Criteria for the diagnosis of ARDS include the following:

  • Clinical presentation - Tachypnea and dyspnea; crackles upon auscultation

  • Clinical setting - Direct insult (aspiration) or systemic process causing lung injury (sepsis)

  • Radiologic appearance - 3-quadrant or 4-quadrant alveolar flooding

  • Lung mechanics - Diminished compliance (< 40 mL/cm water)

  • Gas exchange - Severe hypoxia refractory to oxygen therapy (ratio of arterial oxygen tension to fractional concentration of oxygen in inspired gas [PaO2/FiO2] < 200)
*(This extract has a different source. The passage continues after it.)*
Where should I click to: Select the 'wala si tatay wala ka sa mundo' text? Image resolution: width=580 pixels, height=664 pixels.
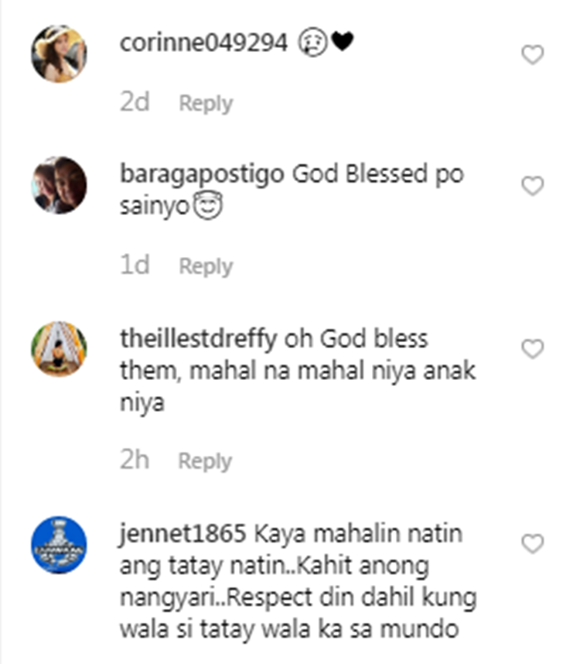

  • Normal pulmonary vascular properties - Pulmonary capillary wedge pressure lower than 18 mm Hg



Complications of acute respiratory failure may be pulmonary, cardiovascular, gastrointestinal (GI), infectious, renal, or nutritional.

Common pulmonary complications of acute respiratory failure include pulmonary embolism, barotrauma, pulmonary fibrosis, and complications secondary to the use of mechanical devices. Patients are also prone to develop nosocomial pneumonia. Regular assessment should be performed by periodic radiographic chest monitoring. Pulmonary fibrosis may follow acute lung injury associated with ARDS. High oxygen concentrations and the use of large tidal volumes may worsen acute lung injury.

Common cardiovascular complications in patients with acute respiratory failure include hypotension, reduced cardiac output, arrhythmia, endocarditis, and acute myocardial infarction. These complications may be related to the underlying disease process, mechanical ventilation, or the use of pulmonary artery catheters.

The major GI complications associated with acute respiratory failure are hemorrhage, gastric distention, ileus, diarrhea, and pneumoperitoneum. Stress ulceration is common in patients with acute respiratory failure; the incidence can be reduced by routine use of antisecretory agents or mucosal protectants.

Nosocomial infections, such as pneumonia, urinary tract infections, and catheter-related sepsis, are frequent complications of acute respiratory failure. These usually occur with the use of mechanical devices. The incidence of nosocomial pneumonia is high and associated with significant mortality.

Acute renal failure and abnormalities of electrolytes and acid-base homeostasis are common in critically ill patients with respiratory failure. The development of acute renal failure in a patient with acute respiratory failure carries a poor prognosis and high mortality. The most common mechanisms of renal failure in this setting are renal hypoperfusion and the use of nephrotoxic drugs (including radiographic contrast material).

Nutritional complications include malnutrition and its effects on respiratory performance and complications related to administration of enteral or parenteral nutrition. Complications associated with nasogastric tubes, such as abdominal distention and diarrhea, also may occur. Complications of parenteral nutrition may be mechanical (resulting from catheter insertion), infectious, or metabolic (eg, hypoglycemia, electrolyte imbalance).